Source document:

Does anyone have a genuinely fast SHA1 algo ?

[hutch--]

This type of code is something I am not all that familiar with but I have some folks that need to do work like this so I wondered if anyone has a fast SHA1 algo up and going that I can play with ?

[Glenn9999]

This type of code is something I am not all that familiar with but I have some folks that need to do work like this so I wondered if anyone has a fast SHA1 algo up and going that I can play with ?

In trying to get efficient hashing algorithms (as I've been posting about on and off here), SHA1 is the only one that I really haven't been able to completely optimize to the point of having no reservations about having anything more that could be done.  At least to my general knowledge.  But it's faster than what I've found so far.

However, it's in Delphi, but with some Delphi assembler modules.   The stuff that does not relate to API calls (was going with a Delphi target, so going with what I know) are mainly what is in the Delphi assembler.  I can post it and/or maybe work on some MASM substitutes for the Delphi assembler parts if it would help.

[Glenn9999]

Okay.  I tried writing some MASM code and realized that I didn't have any resources immediately handy to answer a couple of things I realized I didn't know (addressing a pointer to a STRUCT - can I do it like I did it with the TASM/Delphi ASM? - and a compiler error on a macro call line I have).  So here's the Delphi with assembler as I have it right now, all the ideas I had tried out and the speed improvements left in.   Hopefully it should be a good start since I couldn't get it converted in a timely manner, and the ASM can be done from it that I haven't already done.  I'd definitely be interested to see if it could be made faster (at least within the realm of X86 code).

Stats:
1) It runs about 17000ms or so on my testbed (660MB of files, Athlon XP 2000).  The best code I originally had was around 30000ms, so consider it a positive improvement, at least in that regard.  It's very comparable to the MD5 code and CRC32 code I have right now, speed wise.
2) I have a profiler I've been using which understands Delphi code.  According to that, the majority of the time is spent in Sha1Compress and Sha1LoadW, so the biggest gains could probably be made there, though I'm sure there might be other things.

Given records:

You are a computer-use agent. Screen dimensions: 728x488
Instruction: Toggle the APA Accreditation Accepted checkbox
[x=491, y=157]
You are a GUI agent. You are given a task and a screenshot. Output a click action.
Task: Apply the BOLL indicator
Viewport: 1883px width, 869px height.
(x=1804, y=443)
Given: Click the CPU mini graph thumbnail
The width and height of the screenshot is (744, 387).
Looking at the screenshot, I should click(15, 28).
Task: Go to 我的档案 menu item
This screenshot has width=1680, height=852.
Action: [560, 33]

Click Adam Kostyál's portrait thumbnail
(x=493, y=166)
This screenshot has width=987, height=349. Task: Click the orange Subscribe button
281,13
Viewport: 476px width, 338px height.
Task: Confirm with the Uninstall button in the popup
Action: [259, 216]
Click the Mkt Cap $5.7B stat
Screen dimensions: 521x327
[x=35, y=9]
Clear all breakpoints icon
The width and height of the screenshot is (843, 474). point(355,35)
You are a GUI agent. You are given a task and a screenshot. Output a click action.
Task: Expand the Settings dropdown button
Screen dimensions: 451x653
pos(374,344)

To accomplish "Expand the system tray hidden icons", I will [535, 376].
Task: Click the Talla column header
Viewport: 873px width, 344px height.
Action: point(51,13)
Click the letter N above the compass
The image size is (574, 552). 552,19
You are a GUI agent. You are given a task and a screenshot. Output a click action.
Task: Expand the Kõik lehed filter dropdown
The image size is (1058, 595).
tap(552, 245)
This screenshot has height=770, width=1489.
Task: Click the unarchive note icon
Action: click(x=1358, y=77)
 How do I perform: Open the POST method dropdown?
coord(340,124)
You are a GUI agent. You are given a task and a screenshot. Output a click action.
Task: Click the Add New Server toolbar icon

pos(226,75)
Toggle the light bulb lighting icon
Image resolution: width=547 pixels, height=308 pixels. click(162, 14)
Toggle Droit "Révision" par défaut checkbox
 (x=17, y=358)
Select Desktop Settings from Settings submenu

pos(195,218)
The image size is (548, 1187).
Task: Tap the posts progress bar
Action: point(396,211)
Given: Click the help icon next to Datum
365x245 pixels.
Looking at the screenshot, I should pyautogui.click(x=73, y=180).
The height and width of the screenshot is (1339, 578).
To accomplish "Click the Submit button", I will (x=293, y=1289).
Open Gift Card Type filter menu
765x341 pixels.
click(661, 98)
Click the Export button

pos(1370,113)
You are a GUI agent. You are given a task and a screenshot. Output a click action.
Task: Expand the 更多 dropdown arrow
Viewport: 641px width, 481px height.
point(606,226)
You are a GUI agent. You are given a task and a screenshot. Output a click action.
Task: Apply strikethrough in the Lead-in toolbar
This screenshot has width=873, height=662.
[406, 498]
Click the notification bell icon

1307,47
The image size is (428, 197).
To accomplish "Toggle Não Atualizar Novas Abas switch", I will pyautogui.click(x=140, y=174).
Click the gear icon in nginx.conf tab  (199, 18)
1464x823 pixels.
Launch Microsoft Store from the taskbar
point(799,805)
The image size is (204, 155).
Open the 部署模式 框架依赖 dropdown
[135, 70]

Set tasks:
a – In the SHA1 forum thread, which two routines does the profiler identify as taking most of the time?
b – Pick up the forum thread on fast SHA1 code and continue it from its last sentence.

Responses for each task:
a – Sha1Compress and Sha1LoadW.

b –
3) The "big reservation" I mentioned is in Sha1Compress.  I'm thinking that the values need not be rotated in memory and can be called in sequence via macro like the MD5 thread, but I wasn't too successful in getting a correct result.  I had another thing to tend to, so I really haven't spent too much time and brain power on trying to eliminate it.
4) I had the loop sections of Sha1Compress written completely in ASM and didn't get a speed increase (namely because of all the memory moves, can't do much besides MOV EAX, A MOV B, EAX with that).  Of course that doesn't mean there wasn't anything that I missed.
5) Sha1File is kind of irrelevant (probably) to what you wanted to know, but I left it in there as an illustration of how the code is meant to be used.

Code Select Expand


{$R- $Q- $O+}
unit sha1;

interface
type
   string2 = string[2];
   DWord = Longint;
   longword = longint;
   TSHA1Digest= array[0..19] of byte;
   TSHA1Context= record
     Hash: array[0..4] of DWord;
     Hi, Lo: integer;
     Buffer: array[0..63] of byte;
     Index: integer;
   end;

procedure SHA1Init(var Context: TSHA1Context);
procedure SHA1Update(var Context: TSHA1Context; Buffer: pointer; Len: integer);
procedure SHA1Final(var Context: TSHA1Context; var Digest: TSHA1Digest);
function SHA1File(infile_name: string): string;

implementation
  uses sysutils, windows;

function SHA1File(infile_name: string): string;
  var
    infile: file;
    inbuffer: array[0..65535] of byte;
    amount_read: integer;
    Context: TSHA1Context;
    Digest: TSHA1Digest;
  begin
    AssignFile(infile, infile_name);
    Reset(infile, 1);
    Sha1Init(Context);
    blockread(infile, inbuffer, sizeof(inbuffer), amount_read);
    while amount_read > 0 do
      begin
        Sha1Update(Context, @inbuffer, amount_read);
        blockread(infile, inbuffer, sizeof(inbuffer), amount_read);
      end;
    CloseFile(infile);
    SHA1Final(Context,Digest);
    Result := write_hash(@Digest, Sizeof(Digest), true);  // this is a ByteToHex function
  end;

function RB(A: DWord): DWord; assembler;
{ 32-bit little-endian to big-endian, not a big time consumer but rewritten
  anyway to take advantage of assembler instructions not directly supported
  in Delphi }
asm
  BSWAP   EAX         // swap values in EAX
end;                  // EAX is result in "assembler" functions.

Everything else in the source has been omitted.